§ **Aim of the exercise**
Omit all pictures and transcribe only the lines in the entries below that run from the line with "Open the India region dropdown" through the line with "868x426 pixels.".

§ **Supplied entries**

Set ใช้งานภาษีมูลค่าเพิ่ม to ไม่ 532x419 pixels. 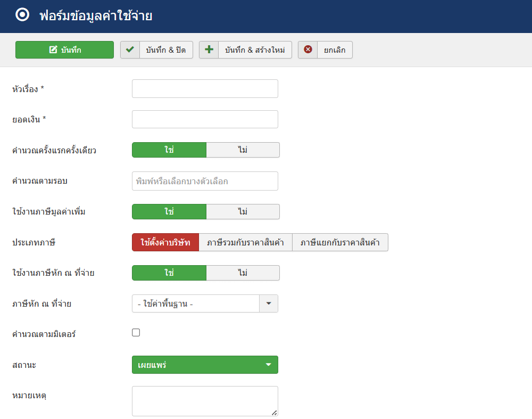tap(243, 211)
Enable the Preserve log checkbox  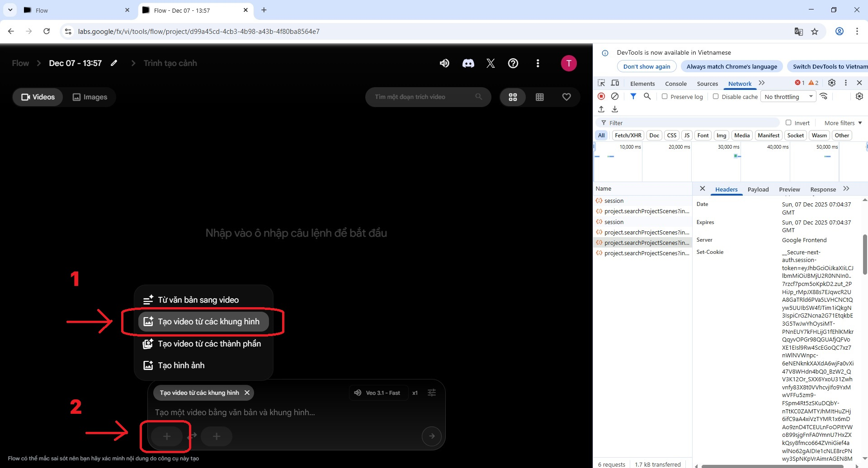pyautogui.click(x=665, y=96)
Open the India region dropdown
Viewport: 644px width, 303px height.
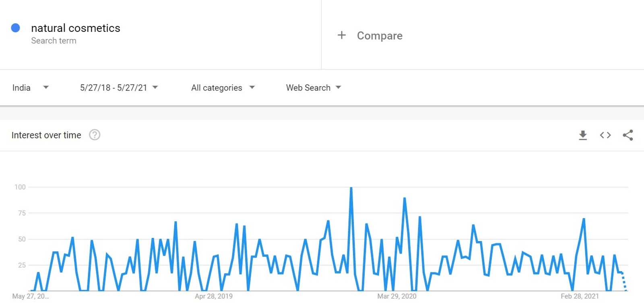pyautogui.click(x=31, y=88)
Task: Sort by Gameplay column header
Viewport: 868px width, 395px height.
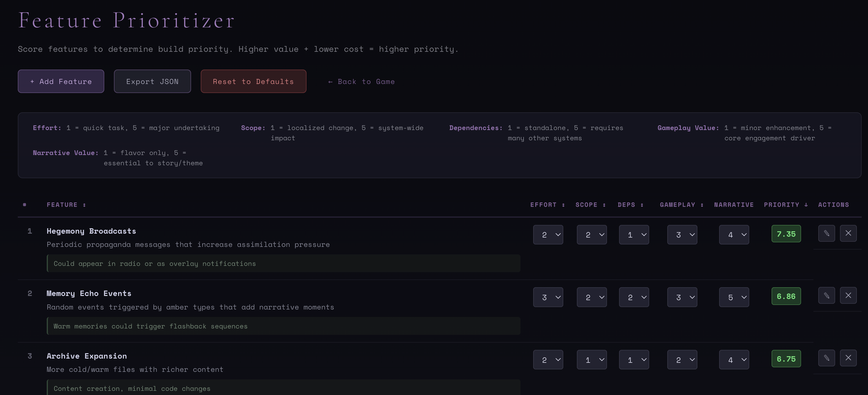Action: pos(681,205)
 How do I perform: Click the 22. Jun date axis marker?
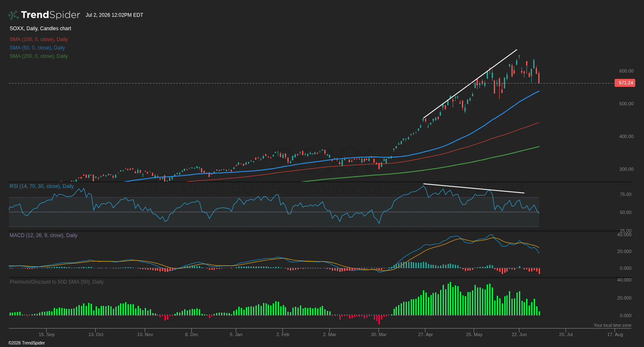[519, 334]
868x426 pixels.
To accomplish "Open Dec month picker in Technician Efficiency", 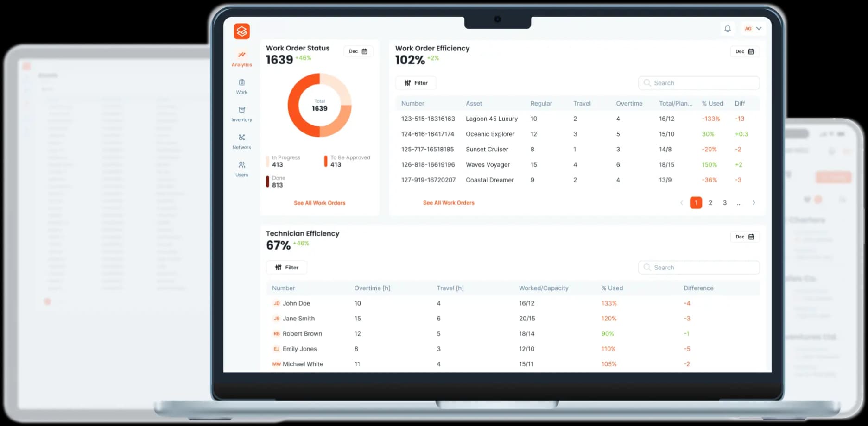I will coord(744,237).
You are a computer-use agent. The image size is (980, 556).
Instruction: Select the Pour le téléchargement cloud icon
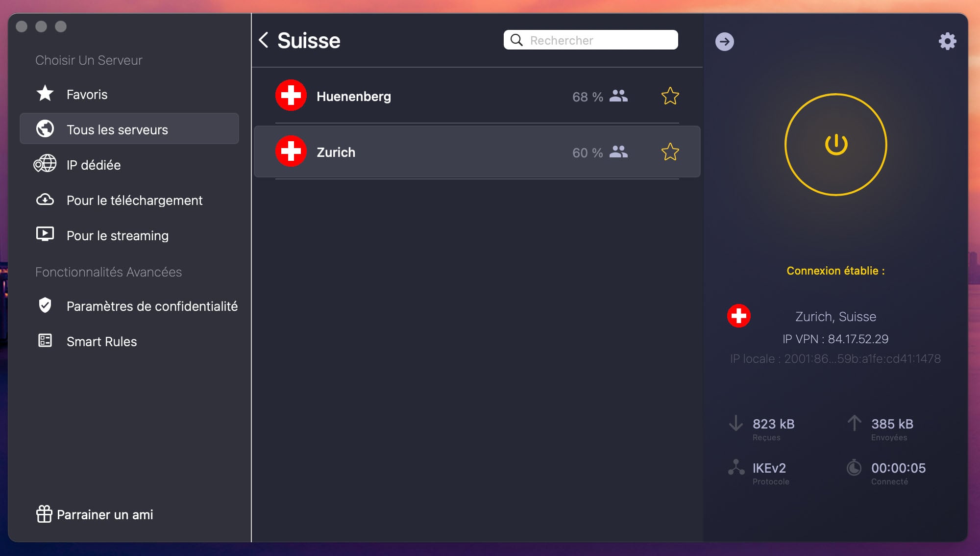pyautogui.click(x=45, y=200)
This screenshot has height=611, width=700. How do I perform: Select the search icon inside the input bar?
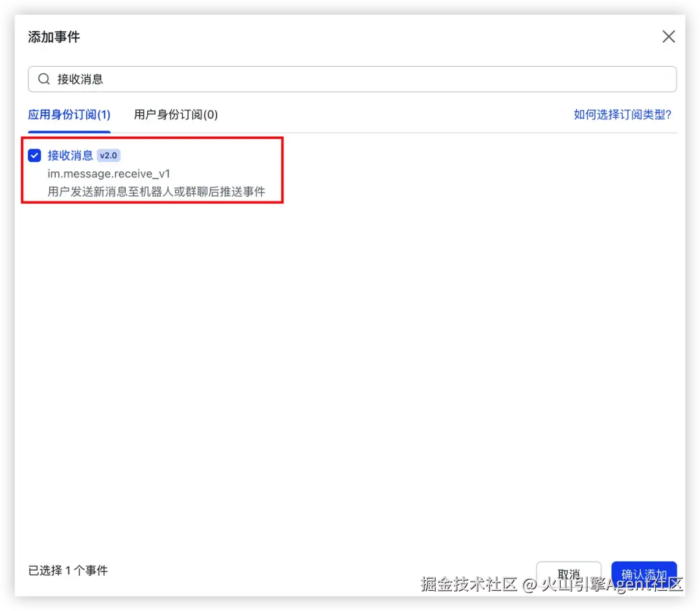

§ **Reply to the exercise**
Open the India region dropdown
Viewport: 644px width, 303px height.
pyautogui.click(x=31, y=88)
Task: Sort by Gameplay column header
Viewport: 868px width, 395px height.
Action: pos(681,205)
 How do I perform: Click the 22. Jun date axis marker?
[519, 334]
868x426 pixels.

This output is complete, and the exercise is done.